In July 1999 I wrote the following as part of a letter to The Bulletin about an article titled, “Old Mother Hubbard.”
The world really is upside down when many of the worlds leaders think it is reasonable for the largest and most prosperous economy to be seen as the consumer of last resort.
We are failing to clearly distinguish between various types of capital and what I consider to be pseudo capital. The longest lasting real capital is agricultural land whether it is growing crops meat or timber and all it demands is careful and adequate maintenance. A second class of real capital are depletable resources such as coal, oil and other minerals. If any country wastes or exports these items to support current consumption it is robbing it’s future generations. This leads to the pseudo capital.
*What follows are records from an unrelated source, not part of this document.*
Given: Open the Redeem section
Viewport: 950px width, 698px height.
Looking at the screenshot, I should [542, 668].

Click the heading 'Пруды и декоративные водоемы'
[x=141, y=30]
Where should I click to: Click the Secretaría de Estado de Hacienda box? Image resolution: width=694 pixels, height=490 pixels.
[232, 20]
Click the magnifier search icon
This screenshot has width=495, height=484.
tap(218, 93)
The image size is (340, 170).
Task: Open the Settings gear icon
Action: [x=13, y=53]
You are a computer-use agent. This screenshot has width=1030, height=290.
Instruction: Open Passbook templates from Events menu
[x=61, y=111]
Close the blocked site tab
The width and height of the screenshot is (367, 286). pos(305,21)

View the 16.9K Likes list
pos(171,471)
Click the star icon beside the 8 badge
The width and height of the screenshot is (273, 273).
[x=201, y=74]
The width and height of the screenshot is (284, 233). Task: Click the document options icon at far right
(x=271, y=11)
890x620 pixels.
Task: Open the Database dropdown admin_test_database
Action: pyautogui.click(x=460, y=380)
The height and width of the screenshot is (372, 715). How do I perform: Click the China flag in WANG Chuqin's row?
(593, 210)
America is consuming, for example, Arabian oil (a real asset), paying for it by creating bank balances in American banks for Arab princes and claiming that these balances can be on lent as if they were real capital.
Adam Smith was adamant that capital should not be allowed to move across borders. Politicians need to institute a different exchange system for genuine international trade. This could be based on a composite international exchange currency instead of the ridiculous reliance on the American dollar and the USA’s unwillingness to control its money supply and the fictitious savings, in international trade terms, of its professional and business class.
Everyone who believes that economic management is chiefly concerned with improving the well being of the human race needs to remember, every day, section 6 of chapter ten of the General Theory of Lord Keynes.